Les feux de forêt peuvent également modifier la façon dont le sol interagit avec les précipitations. « Lorsque la couche organique de la partie supérieure du sol brûle, cela crée ces composés organiques qui se déplacent dans la partie supérieure du sol minéral et se précipitent », a déclaré Ward. « C’est cette substance cireuse, et elle la rend imperméable à l’eau – nous appelons cela hydrophobe. L’eau, au lieu de se concentrer dans le sol, ne peut aller nulle part. Il s’enfuit et descend la pente, et frappe une sorte de pente plus raide, et il s’érode beaucoup. Les sédiments qui s’érodent suffisent souvent à générer une coulée de débris.

Image de l'article intitulé Le nord-ouest du Pacifique est au milieu d'un « danger en cascade »

Ward a souligné que si le terme « coulées de boue » est plus communément connu, le terme « flux de débris » est plus précis pour ce que nous voyons actuellement dans le nord-ouest du Pacifique. Après tout, ce n’est pas seulement la boue qui constitue un danger, mais toutes sortes de choses, des rochers aux arbres en passant par tout ce que les gens laissent traîner dehors. Ces débris peuvent aussi être très gros. UNE vidéo publiée sur Twitter le lundi des inondations à Merritt montre une maison entière emportée par un courant d’eau boueuse. Merritt n’est qu’un exemple de région en crise à cause de trop de pluie après une saison de feux de forêt dévastatrice.

Environ 9 pouces (23 centimètres) est tombé dans la ville de Hope, en Colombie-Britannique, au cours du week-end; les précipitations moyennes pour tout le mois de novembre à Hope sont de 13,5 pouces (34,4 centimètres). À Bellingham, dans l’État de Washington, la moyenne quotidienne des précipitations record avant ce week-end était de 0,88 pouce (2,2 centimètres), ce qui était battu à la main par les 2,8 pouces (7 centimètres) de pluie de dimanche. Et les ordres d’évacuation sont en place pour les communautés dans les vallées alors que les eaux de crue continuent de monter.

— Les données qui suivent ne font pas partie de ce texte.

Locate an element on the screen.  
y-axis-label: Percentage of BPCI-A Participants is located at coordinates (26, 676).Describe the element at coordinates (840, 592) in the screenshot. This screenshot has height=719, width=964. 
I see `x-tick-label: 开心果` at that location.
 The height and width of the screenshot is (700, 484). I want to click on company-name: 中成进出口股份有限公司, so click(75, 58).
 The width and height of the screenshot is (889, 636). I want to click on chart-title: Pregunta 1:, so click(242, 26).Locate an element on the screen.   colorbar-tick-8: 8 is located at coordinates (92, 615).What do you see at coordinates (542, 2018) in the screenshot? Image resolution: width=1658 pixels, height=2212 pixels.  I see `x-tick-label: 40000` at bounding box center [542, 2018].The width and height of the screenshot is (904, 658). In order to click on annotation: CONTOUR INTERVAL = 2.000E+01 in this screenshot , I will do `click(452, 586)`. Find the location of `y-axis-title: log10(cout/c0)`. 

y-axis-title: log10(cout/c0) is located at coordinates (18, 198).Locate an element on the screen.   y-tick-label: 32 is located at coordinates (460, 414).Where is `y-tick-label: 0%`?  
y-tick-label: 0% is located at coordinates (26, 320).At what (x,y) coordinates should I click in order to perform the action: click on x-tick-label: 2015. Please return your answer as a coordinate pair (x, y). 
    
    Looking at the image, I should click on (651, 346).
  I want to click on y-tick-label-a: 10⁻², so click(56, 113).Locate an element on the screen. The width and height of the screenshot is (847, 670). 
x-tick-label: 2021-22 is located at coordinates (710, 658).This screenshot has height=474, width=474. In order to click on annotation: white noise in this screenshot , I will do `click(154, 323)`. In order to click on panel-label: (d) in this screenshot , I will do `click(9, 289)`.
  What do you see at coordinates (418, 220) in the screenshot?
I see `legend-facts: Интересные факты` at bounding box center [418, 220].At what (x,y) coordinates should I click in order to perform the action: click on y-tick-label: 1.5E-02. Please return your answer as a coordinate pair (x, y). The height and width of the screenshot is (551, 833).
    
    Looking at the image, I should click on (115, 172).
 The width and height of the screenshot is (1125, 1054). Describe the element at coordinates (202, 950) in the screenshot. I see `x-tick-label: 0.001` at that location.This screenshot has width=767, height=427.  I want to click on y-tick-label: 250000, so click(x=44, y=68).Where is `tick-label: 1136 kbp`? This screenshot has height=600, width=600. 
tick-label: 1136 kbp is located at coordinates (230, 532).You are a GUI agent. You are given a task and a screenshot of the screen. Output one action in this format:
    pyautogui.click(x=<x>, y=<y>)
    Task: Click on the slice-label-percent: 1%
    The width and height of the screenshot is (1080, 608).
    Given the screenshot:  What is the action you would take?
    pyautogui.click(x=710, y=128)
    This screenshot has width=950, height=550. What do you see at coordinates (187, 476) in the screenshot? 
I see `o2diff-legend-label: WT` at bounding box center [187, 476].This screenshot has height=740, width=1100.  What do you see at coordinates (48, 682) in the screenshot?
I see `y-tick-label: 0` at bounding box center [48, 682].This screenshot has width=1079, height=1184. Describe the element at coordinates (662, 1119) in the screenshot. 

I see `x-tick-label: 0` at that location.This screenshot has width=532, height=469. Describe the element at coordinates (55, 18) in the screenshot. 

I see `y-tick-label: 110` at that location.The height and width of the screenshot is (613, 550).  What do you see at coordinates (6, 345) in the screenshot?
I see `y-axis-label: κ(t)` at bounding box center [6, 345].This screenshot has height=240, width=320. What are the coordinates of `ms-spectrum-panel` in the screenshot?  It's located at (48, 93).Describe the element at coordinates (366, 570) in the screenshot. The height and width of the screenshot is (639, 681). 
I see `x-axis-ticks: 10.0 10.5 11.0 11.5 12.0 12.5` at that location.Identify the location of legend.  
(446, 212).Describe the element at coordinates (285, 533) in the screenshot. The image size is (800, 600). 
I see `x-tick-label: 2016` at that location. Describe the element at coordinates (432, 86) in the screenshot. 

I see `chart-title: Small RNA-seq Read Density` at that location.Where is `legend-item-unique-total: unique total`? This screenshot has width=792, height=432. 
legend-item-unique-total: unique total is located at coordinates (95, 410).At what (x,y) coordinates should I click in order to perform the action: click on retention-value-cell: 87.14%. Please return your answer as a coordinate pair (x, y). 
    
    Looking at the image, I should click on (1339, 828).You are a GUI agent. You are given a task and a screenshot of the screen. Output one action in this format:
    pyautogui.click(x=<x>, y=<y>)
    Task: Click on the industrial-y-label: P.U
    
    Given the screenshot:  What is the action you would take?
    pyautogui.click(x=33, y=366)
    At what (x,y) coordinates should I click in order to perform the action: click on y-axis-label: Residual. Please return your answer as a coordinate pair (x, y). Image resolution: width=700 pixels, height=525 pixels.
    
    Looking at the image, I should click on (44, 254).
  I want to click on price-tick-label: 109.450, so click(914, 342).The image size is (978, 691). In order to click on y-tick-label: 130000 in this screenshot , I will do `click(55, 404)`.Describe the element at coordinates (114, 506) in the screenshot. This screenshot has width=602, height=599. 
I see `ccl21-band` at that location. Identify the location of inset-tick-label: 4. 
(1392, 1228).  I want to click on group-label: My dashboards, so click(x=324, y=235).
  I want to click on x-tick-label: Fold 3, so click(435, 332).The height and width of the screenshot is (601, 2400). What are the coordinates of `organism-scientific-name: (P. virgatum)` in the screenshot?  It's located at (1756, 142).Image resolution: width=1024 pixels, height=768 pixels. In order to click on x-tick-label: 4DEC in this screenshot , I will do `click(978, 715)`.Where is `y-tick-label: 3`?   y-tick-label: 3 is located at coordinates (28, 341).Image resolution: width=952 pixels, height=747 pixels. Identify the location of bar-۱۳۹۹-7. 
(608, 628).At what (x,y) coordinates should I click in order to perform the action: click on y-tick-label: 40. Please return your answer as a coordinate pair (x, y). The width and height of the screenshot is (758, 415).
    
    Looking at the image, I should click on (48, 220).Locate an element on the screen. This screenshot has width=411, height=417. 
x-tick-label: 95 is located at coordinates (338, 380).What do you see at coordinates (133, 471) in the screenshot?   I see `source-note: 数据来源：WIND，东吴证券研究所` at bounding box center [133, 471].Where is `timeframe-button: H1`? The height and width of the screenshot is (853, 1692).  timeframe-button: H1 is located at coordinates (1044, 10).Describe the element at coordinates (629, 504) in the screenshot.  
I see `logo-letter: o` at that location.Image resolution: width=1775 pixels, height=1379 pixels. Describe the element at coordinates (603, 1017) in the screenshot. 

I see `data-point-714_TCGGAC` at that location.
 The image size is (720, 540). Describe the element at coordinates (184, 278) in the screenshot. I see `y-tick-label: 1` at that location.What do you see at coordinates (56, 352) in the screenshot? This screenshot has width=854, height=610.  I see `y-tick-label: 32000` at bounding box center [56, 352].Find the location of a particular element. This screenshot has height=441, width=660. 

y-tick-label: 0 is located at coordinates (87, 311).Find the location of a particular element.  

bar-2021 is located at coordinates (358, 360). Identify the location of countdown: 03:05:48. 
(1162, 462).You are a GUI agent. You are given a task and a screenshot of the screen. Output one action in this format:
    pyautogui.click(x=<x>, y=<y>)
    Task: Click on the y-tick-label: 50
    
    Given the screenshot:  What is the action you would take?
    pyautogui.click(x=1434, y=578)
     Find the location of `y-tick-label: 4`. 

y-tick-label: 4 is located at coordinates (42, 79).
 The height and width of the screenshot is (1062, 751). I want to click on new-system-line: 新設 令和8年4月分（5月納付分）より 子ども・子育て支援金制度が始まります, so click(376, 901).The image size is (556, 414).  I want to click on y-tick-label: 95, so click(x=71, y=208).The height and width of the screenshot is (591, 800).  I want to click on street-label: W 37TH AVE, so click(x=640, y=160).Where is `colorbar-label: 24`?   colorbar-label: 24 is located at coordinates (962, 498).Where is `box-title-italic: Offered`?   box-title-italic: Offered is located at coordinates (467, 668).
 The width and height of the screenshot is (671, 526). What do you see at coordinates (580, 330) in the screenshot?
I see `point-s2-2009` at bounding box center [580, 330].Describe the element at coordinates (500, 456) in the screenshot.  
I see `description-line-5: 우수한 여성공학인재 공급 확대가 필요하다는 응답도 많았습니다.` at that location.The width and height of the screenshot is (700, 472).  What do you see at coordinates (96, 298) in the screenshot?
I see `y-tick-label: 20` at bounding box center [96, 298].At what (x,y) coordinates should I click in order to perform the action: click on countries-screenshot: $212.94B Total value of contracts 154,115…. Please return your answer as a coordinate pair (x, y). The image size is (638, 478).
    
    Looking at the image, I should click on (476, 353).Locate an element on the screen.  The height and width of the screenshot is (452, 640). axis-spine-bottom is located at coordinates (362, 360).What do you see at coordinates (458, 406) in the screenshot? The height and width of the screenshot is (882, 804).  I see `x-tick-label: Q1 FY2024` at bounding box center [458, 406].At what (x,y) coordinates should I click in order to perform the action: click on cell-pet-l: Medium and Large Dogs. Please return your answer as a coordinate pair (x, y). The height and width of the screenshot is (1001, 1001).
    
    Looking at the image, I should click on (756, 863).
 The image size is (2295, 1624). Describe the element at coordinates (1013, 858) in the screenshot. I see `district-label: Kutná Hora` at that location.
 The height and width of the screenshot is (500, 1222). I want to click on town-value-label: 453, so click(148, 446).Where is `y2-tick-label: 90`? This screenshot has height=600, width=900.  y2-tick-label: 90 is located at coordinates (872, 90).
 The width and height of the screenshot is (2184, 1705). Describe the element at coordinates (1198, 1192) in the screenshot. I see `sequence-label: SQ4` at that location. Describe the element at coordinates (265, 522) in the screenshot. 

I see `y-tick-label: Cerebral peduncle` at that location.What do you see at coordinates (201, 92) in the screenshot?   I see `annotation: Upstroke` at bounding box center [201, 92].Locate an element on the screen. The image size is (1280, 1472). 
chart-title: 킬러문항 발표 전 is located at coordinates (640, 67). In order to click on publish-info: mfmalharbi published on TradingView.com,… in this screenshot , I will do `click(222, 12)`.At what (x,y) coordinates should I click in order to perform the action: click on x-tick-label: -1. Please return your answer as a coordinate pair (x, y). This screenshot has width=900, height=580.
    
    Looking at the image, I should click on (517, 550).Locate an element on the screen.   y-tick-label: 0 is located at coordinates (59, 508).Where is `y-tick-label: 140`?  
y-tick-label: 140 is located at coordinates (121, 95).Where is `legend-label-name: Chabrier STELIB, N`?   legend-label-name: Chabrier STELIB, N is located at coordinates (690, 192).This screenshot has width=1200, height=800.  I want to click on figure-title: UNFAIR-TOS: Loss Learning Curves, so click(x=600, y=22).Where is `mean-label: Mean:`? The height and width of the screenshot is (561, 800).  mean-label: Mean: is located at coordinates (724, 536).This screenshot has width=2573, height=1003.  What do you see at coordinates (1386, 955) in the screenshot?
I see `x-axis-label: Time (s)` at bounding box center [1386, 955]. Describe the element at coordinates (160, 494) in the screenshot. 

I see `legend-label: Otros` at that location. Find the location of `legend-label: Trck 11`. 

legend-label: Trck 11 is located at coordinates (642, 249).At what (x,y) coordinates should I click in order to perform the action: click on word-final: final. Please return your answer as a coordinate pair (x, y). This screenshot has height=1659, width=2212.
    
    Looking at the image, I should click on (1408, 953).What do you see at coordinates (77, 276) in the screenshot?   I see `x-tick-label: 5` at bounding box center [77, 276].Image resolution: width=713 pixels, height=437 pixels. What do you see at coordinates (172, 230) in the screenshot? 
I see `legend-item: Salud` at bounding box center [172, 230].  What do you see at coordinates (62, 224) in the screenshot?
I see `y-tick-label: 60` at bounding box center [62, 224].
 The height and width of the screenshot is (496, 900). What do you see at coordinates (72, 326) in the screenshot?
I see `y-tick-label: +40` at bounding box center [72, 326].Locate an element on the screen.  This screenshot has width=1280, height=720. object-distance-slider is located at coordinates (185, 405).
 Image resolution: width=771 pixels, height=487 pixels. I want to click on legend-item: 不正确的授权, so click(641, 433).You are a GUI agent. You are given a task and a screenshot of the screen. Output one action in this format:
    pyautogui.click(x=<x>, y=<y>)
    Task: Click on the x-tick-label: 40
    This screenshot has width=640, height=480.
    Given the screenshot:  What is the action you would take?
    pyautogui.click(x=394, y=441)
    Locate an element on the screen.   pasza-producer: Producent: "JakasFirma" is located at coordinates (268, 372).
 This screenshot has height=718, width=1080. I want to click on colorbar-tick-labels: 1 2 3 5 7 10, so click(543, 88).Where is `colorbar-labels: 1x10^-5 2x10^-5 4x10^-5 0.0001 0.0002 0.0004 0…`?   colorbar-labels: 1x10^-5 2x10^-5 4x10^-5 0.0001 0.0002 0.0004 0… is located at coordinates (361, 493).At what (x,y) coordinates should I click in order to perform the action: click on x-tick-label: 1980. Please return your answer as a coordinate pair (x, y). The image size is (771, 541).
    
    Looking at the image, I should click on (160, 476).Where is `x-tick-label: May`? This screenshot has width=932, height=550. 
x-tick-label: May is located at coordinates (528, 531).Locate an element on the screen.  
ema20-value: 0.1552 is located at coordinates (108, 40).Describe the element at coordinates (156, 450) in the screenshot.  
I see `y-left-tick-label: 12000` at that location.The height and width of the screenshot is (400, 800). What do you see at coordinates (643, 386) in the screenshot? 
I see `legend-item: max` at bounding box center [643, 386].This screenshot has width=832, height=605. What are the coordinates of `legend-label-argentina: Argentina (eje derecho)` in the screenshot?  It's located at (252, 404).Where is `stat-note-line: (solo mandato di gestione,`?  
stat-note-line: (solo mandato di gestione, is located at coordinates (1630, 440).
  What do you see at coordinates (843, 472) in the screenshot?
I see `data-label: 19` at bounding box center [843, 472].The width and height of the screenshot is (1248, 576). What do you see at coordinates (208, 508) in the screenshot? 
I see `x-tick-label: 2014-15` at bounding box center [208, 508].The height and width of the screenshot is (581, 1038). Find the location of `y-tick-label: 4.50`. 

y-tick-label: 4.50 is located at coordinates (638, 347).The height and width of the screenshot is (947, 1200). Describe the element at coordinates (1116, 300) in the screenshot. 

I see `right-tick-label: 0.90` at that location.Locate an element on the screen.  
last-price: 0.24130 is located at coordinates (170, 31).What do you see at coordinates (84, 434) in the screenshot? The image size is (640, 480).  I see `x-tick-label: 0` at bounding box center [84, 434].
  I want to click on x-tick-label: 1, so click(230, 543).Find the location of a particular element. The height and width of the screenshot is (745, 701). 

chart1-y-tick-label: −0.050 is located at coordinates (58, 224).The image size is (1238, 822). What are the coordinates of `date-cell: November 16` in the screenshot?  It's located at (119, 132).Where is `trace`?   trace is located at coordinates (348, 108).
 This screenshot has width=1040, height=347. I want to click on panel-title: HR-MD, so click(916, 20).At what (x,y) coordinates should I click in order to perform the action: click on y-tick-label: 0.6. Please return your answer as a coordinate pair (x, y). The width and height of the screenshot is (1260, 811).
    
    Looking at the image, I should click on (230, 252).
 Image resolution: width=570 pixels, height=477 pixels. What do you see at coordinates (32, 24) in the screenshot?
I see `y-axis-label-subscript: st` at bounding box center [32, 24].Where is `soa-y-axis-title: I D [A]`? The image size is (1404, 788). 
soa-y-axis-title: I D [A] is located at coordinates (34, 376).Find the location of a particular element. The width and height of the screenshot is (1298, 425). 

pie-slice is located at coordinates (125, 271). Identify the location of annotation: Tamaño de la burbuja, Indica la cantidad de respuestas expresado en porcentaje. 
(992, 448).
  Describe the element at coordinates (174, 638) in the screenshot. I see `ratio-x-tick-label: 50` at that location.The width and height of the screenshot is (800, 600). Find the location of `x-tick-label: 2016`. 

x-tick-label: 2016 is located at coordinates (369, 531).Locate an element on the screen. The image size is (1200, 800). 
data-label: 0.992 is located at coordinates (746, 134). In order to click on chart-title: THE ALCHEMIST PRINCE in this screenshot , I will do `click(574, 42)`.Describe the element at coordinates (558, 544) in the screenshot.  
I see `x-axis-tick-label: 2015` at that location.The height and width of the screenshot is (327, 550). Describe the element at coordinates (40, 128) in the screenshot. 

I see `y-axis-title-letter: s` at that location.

« Cela change si rapidement que vous pourriez penser que vous allez bien une minute et littéralement une demi-heure plus tard, vous verrez le changement des niveaux d’eau », a déclaré le chef de la police d’Abbotsford, Mike Serr, lors d’une conférence de presse.

Au sud de la frontière, les pluies créent également des conditions dangereuses. Le gouverneur de Washington Jay Inslee a déclaré lundi l’état d’urgence dans 14 comtés de l’État et des évacuations ont été ordonnées à plusieurs endroits. Une personne a été portée disparue dans la petite ville d’Everson après avoir été emporté par les eaux de crue. Plus de 40 000 ménages étaient toujours sans électricité dans l’ouest de Washington mardi et les principales autoroutes restaient fermées.

Il peut y avoir des coulées de débris dans des endroits non touchés par le feu, bien sûr, et les incendies peuvent brûler dans des endroits qui ne seront pas inondés. Mais la corrélation entre les deux est très forte et un signe inquiétant de ce que réservent les décennies à venir.

Le changement climatique a entraîné une augmentation du temps chaud et sec qui peut aggraver les incendies de forêt et les risques de fortes averses. (Ce dernier est dû au fait que l’atmosphère plus chaude peut contenir plus d’eau.) Ces deux impacts ont été clairement affichés dans le nord-ouest du Pacifique ainsi que autres parties du monde cette année.

« Nous appelons cela un danger en cascade », a déclaré Ward. « Nous avons augmenté la chaleur, augmenté la sécheresse, ce qui a entraîné une augmentation des incendies de forêt, entraînant une augmentation des glissements de terrain. Un danger en déclenche un autre, qui en déclenche un autre.